Grant Gross, IDG News Service
Twenty-seven people and three corporations face charges related to operating an illegal online gambling operation in indictments announced Wednesday by the Queens District Attorney’s Office and the New York City Police Department.
The defendants operated a “highly sophisticated” gambling operation that booked more than US$3.3 billion in wagers over 28 months, the law enforcement authorities said. The operation placed bets on a number of sporting events, including horse racing, football, baseball, hockey and professional tennis, according to a press release from Queens District Attorney Richard A. Brown.
The case is the first time Internet gambling charges have been brought against anyone in the U.S. since President George Bush signed the Unlawful Internet Gambling Enforcement Act into law last month. The new law prohibits financial institutions from approving charges related to Internet gambling.
“Internet gambling is a multibillion dollar worldwide industry that for too long has operated with impunity,” Brown said in a statement.
Brown accused the operation of being “proficient in the art of secreting and laundering untold millions of dollars … through casinos, shell corporations, and bank accounts in a variety of locations around the globe.”
A 33-count indictment filed in Queens County Supreme Court charges the defendants ran gambling collection rooms in Miami and St. Maarten. Twenty of the defendants are also being sued in a civil case, Brown’s office said in the press release.

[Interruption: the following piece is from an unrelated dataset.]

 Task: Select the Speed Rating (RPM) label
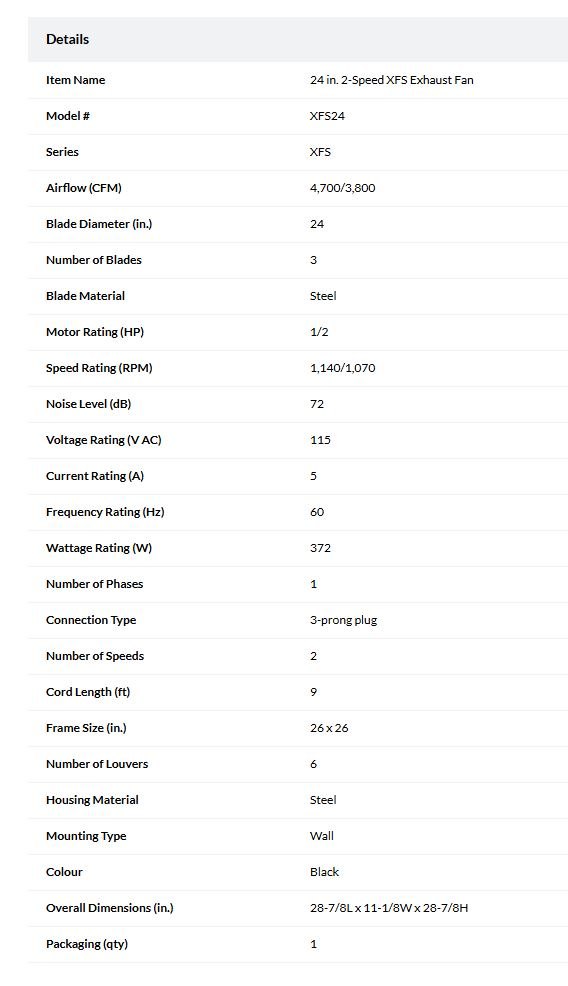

Among those facing charges are Primary Development Inc. and its Chief Executive Officer Maurice Freeman, accused of developing a sports betting Web site called Playwithal.com. Also indicted were Prolexic Technologies Inc., accused of providing security for Playwithal’s servers, and Digital Solutions SA of Costa Rica and its U.S. counterpart D.S. Networks SA Inc., which allegedly provided the gambling site with servers, data and software.
The indictment accuses James W. Giordano of Pine Crest, Florida, of being the boss of the enterprise. Three of his family members also face charges, as do five men who allegedly worked as money collectors, and other people who performed various duties for the gambling operation.